-- Start PROVIDED RECORDS --

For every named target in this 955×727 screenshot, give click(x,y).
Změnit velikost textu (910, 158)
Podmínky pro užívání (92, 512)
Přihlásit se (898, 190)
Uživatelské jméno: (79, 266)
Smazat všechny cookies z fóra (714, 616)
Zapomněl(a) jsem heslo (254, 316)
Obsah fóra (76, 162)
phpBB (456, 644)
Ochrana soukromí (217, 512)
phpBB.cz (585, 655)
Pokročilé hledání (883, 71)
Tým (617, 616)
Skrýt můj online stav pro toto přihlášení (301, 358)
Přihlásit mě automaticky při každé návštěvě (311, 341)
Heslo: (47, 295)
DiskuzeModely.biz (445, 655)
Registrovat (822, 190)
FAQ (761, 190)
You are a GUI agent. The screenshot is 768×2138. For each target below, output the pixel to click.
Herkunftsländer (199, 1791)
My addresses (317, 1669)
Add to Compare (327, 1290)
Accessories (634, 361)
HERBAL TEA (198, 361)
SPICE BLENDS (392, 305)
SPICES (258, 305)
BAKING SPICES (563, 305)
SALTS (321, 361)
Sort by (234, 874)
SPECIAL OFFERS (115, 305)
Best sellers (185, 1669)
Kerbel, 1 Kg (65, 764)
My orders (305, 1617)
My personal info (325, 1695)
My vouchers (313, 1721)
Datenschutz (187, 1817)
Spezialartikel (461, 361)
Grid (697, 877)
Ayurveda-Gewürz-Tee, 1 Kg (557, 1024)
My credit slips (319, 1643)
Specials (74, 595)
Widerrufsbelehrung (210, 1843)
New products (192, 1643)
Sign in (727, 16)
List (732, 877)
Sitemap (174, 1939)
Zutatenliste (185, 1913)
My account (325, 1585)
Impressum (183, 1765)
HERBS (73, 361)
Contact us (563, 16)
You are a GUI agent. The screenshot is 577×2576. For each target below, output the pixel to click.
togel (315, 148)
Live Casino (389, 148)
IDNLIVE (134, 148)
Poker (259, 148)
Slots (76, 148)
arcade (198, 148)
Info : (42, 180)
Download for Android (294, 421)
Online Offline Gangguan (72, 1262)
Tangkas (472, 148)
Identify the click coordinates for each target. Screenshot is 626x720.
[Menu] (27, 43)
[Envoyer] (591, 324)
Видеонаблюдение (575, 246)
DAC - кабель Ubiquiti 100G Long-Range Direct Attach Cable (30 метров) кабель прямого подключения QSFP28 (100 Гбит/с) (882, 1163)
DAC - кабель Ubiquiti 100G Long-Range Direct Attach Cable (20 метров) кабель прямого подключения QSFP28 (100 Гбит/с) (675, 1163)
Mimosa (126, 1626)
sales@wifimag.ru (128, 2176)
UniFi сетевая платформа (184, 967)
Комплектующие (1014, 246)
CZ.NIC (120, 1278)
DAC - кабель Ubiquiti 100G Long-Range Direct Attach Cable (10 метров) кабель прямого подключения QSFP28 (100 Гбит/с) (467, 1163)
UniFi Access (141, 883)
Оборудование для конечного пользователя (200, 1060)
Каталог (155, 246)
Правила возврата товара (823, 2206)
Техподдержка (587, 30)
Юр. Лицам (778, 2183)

-- End PROVIDED RECORDS --

**TASK DIRECTIONS**
Edit the data above by replacing "Contact us" with "Get in touch" wherever it appears, and leave everything else unchanged.

**WRITTEN RESPONSE**
For every named target in this 955×727 screenshot, give click(x,y).
Změnit velikost textu (910, 158)
Podmínky pro užívání (92, 512)
Přihlásit se (898, 190)
Uživatelské jméno: (79, 266)
Smazat všechny cookies z fóra (714, 616)
Zapomněl(a) jsem heslo (254, 316)
Obsah fóra (76, 162)
phpBB (456, 644)
Ochrana soukromí (217, 512)
phpBB.cz (585, 655)
Pokročilé hledání (883, 71)
Tým (617, 616)
Skrýt můj online stav pro toto přihlášení (301, 358)
Přihlásit mě automaticky při každé návštěvě (311, 341)
Heslo: (47, 295)
DiskuzeModely.biz (445, 655)
Registrovat (822, 190)
FAQ (761, 190)
You are a GUI agent. The screenshot is 768×2138. For each target below, output the pixel to click.
Herkunftsländer (199, 1791)
My addresses (317, 1669)
Add to Compare (327, 1290)
Accessories (634, 361)
HERBAL TEA (198, 361)
SPICE BLENDS (392, 305)
SPICES (258, 305)
BAKING SPICES (563, 305)
SALTS (321, 361)
Sort by (234, 874)
SPECIAL OFFERS (115, 305)
Best sellers (185, 1669)
Kerbel, 1 Kg (65, 764)
My orders (305, 1617)
My personal info (325, 1695)
My vouchers (313, 1721)
Datenschutz (187, 1817)
Spezialartikel (461, 361)
Grid (697, 877)
Ayurveda-Gewürz-Tee, 1 Kg (557, 1024)
My credit slips (319, 1643)
Specials (74, 595)
Widerrufsbelehrung (210, 1843)
New products (192, 1643)
Sign in (727, 16)
List (732, 877)
Sitemap (174, 1939)
Zutatenliste (185, 1913)
My account (325, 1585)
Impressum (183, 1765)
HERBS (73, 361)
Get in touch (563, 16)
You are a GUI agent. The screenshot is 577×2576. For each target below, output the pixel to click.
togel (315, 148)
Live Casino (389, 148)
IDNLIVE (134, 148)
Poker (259, 148)
Slots (76, 148)
arcade (198, 148)
Info : (42, 180)
Download for Android (294, 421)
Online Offline Gangguan (72, 1262)
Tangkas (472, 148)
Identify the click coordinates for each target. Screenshot is 626x720.
[Menu] (27, 43)
[Envoyer] (591, 324)
Видеонаблюдение (575, 246)
DAC - кабель Ubiquiti 100G Long-Range Direct Attach Cable (30 метров) кабель прямого подключения QSFP28 (100 Гбит/с) (882, 1163)
DAC - кабель Ubiquiti 100G Long-Range Direct Attach Cable (20 метров) кабель прямого подключения QSFP28 (100 Гбит/с) (675, 1163)
Mimosa (126, 1626)
sales@wifimag.ru (128, 2176)
UniFi сетевая платформа (184, 967)
Комплектующие (1014, 246)
CZ.NIC (120, 1278)
DAC - кабель Ubiquiti 100G Long-Range Direct Attach Cable (10 метров) кабель прямого подключения QSFP28 (100 Гбит/с) (467, 1163)
UniFi Access (141, 883)
Оборудование для конечного пользователя (200, 1060)
Каталог (155, 246)
Правила возврата товара (823, 2206)
Техподдержка (587, 30)
Юр. Лицам (778, 2183)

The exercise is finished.